§ **WHAT TO DO**: Using the listing below, set down exactly the lines starting at the line that contains "At what coordinates" and ending at the line that contains "Select the Fantasy", both included, and no others.

§ **TASK DATA**:
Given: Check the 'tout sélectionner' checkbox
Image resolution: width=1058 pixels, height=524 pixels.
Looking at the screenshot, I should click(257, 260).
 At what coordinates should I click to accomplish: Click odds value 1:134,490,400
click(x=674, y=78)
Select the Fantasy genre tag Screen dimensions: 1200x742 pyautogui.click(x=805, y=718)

---

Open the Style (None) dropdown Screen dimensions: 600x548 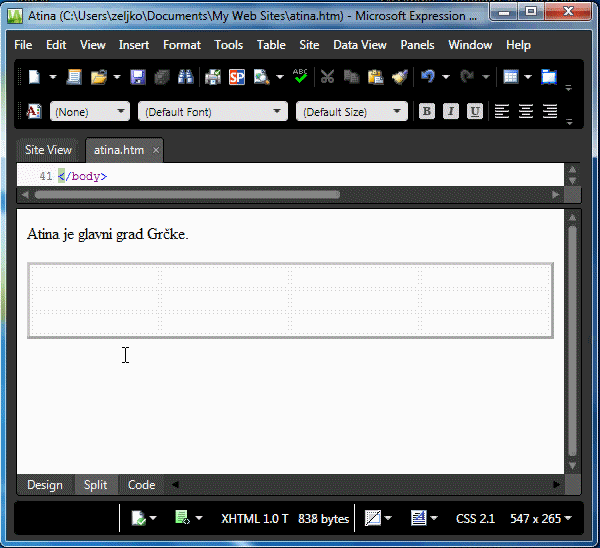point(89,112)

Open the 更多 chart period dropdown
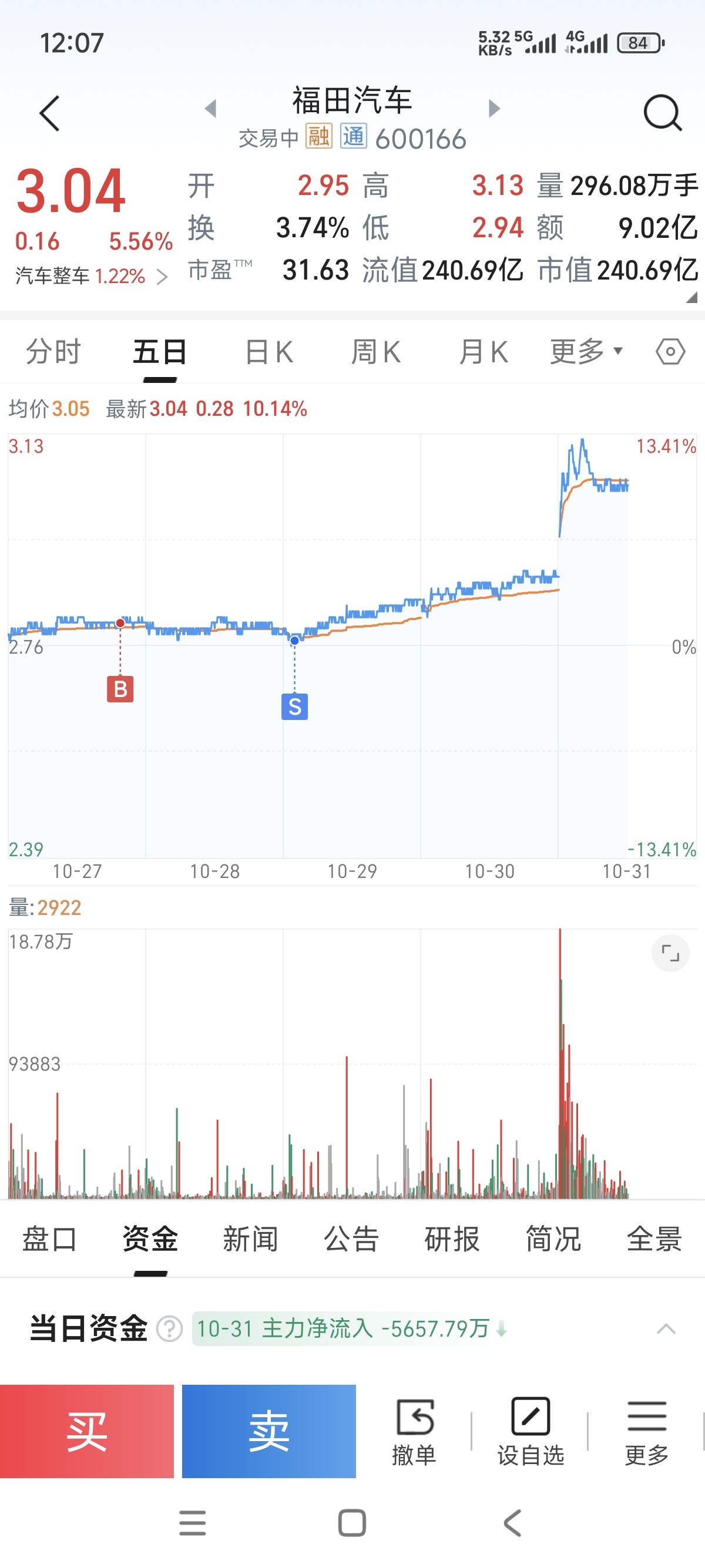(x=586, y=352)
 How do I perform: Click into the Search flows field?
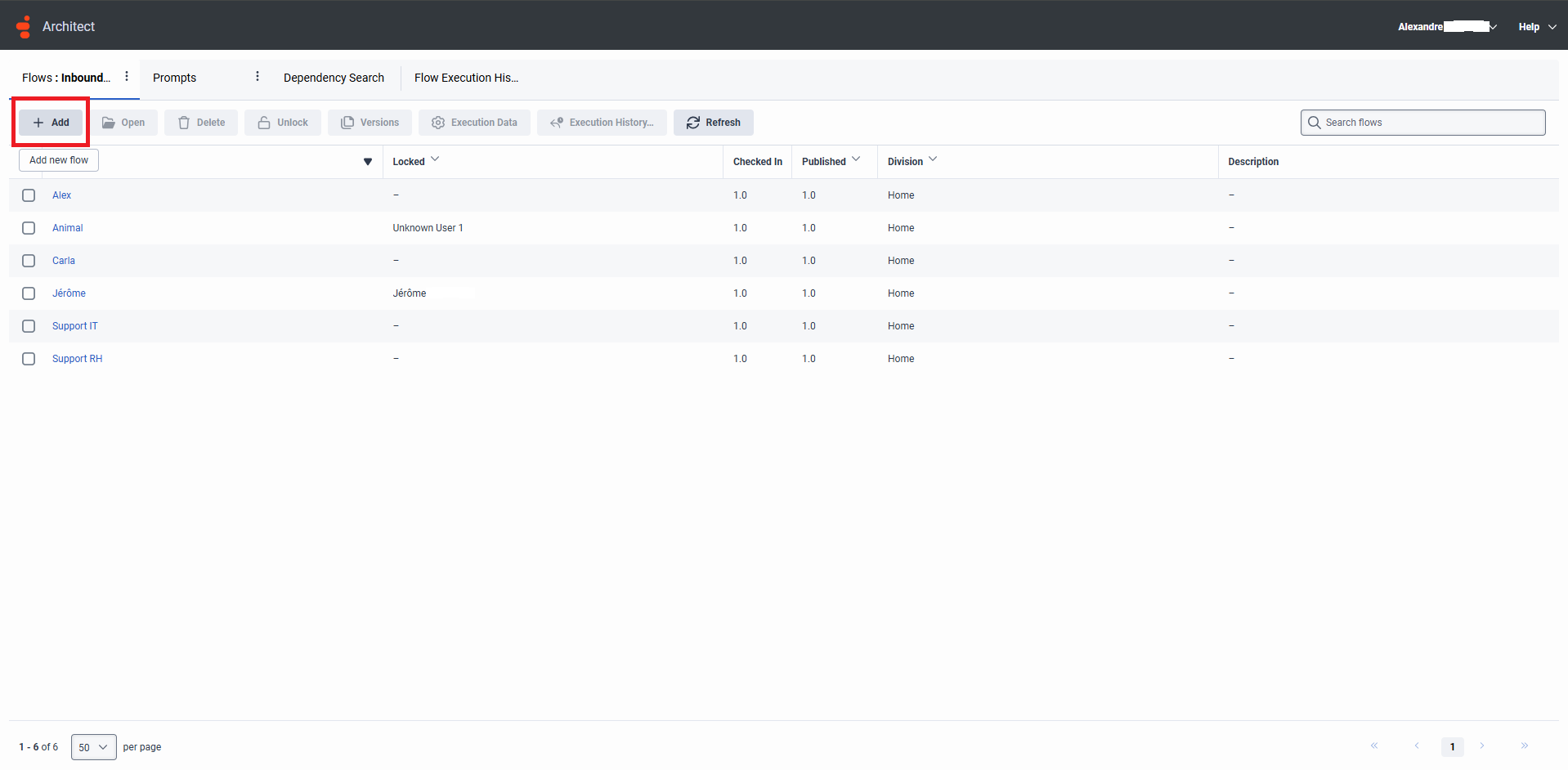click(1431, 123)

§ **COMPLETED TASK**:
 At what coordinates should I click to accomplish: Click odds value 1:134,490,400
click(x=674, y=78)
Select the Fantasy genre tag Screen dimensions: 1200x742 pyautogui.click(x=805, y=718)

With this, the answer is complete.